Several things might be said about this idea.

First, literally the first sentence of the internal memo says that it is “an update on the effort … to provide a ‘level playing field'” for taxis, which is essentially an admission that the Austin ordinance was to protect a cartel in an industry that should die a reasonably abrupt death anyway (if ridesharing had existed before taxis, would anybody in their right mind start a taxi business that did not have a monopoly guarantee from government?).

Second, props to Mayor Stephen Adler for this maneuver. We have a new regard for his capacity to play the long game.

Third, all of this sad business might have been avoided if the city had followed the freaking brilliant advice in this letter to the editor of the Austin Statesman back on October 10:

The City Council’s proposals to burden Uber and Lyft with substantial new regulations, which may well drive them out of Austin or diminish services, are misguided. Thousands of Austinites provide these services safely, and hundreds of thousands use them. They work — and because there is real-time documentation of a specific rider getting into the car with a specific driver, the possibility of crime against one another is lower than using taxis, which have no evidence connecting driver and rider. If the problem is asymmetrical regulation with taxis, consider adopting Sarasota, Florida’s sensible solution, which is to deregulate both taxis and ride hailing. If the problem is revenue — and one gets the sense that ever-higher taxis are the real agenda here — consider a simple revenue-neutral tax that applies equally to both taxis and transportation networking companies. But do not drive out ride-hailing apps, which, as evidenced by demand, [are] solving a genuine transportation problem here in Austin.

People really need to listen to that guy.

Austin controversies

The sad message in the Uber app this morning, and the problem with fingerprinting

May 9, 2016

We’re sure we’re not the only person to have tried the Uber app this morning…

image

The question that remains unanswered in the post mortem: How far apart are the Austin city council and the ridesharing companies? Positions seem to have hardened in the political fight leading up to the vote against Proposition 1.

The question comes up, why do the ridesharing companies resist fingerprinting so much? In Texas, in what seems to be a very un-Texan attitude, you need to be fingerprinted for virtually any government permission, including, until very recently, to get a driver’s license. Many of the locals your Editor engages in his neighborhood coffee shop therefore do not understand the resistance.

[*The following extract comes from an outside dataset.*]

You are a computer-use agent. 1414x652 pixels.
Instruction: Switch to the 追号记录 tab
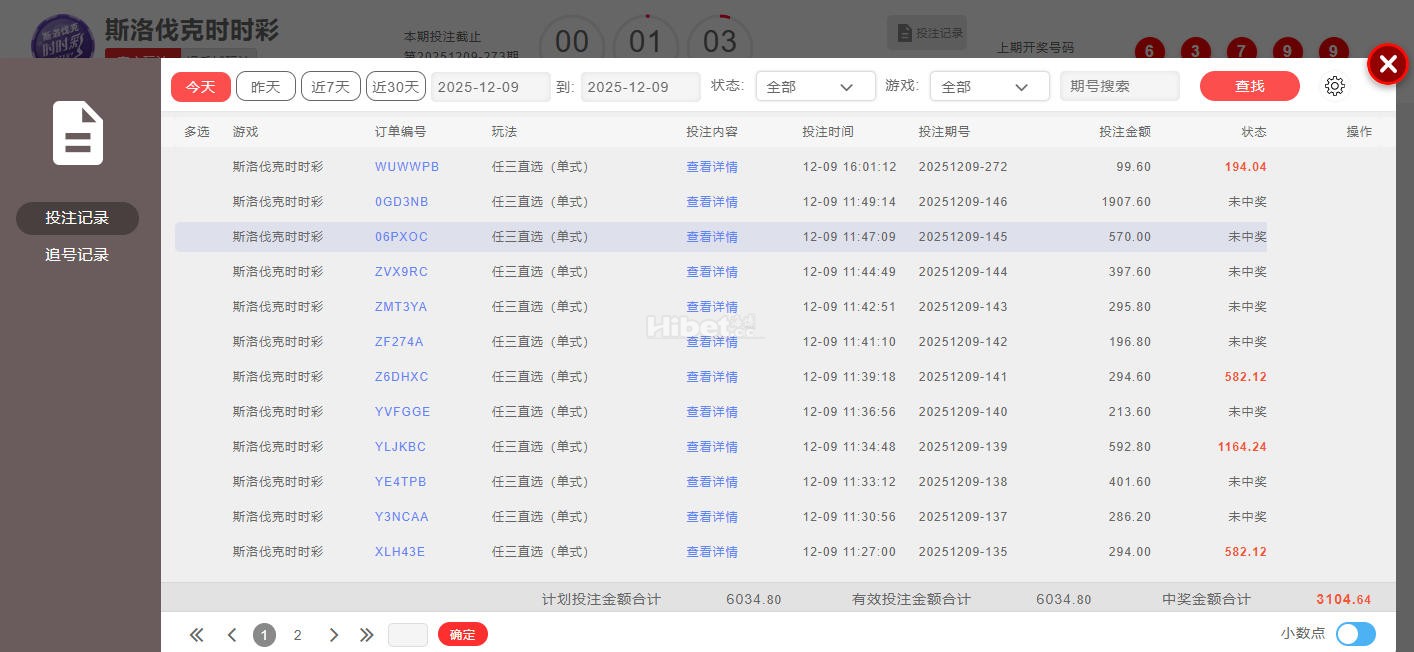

The answer is that fingerprinting is a huge pain in the neck in many other states. In New Jersey, for example. Your Editor has the experience of driving 15 miles through local Trenton area traffic to a particular office of the state police, and then waiting around for a particular copper charged with the finger printing of corporate executives and other miscreants who need certified fingerprints to cough up to regulatory agencies in, say, Florida. If the Austin rules were imposed in Newark, far fewer people would get their act sufficiently together to qualify. So in many places, fingerprinting is a real barrier to entry with no obvious security benefit.

And never mind that Texans who love freedom should be calling for less fingerprinting in general, rather than more, if for no other reason than we ought not feed the data hungry security state more than absolutely necessary.

But we digress. Given the foregoing, what are the odds that Uber and Lyft can agree to fingerprinting in Austin without opening up similar fights in cities across the country? We speculate that they are unlikely to concede the point, and we further speculate that this city council is unlikely to give up its hard won victory. We therefore doubt that Uber and Lyft will be back in Austin soon, which will be a great loss for both customers and drivers, even if a windfall for the opponents of “corporate greed” and their allies, the three authorized taxi corporations and their tightly rationed number of cars.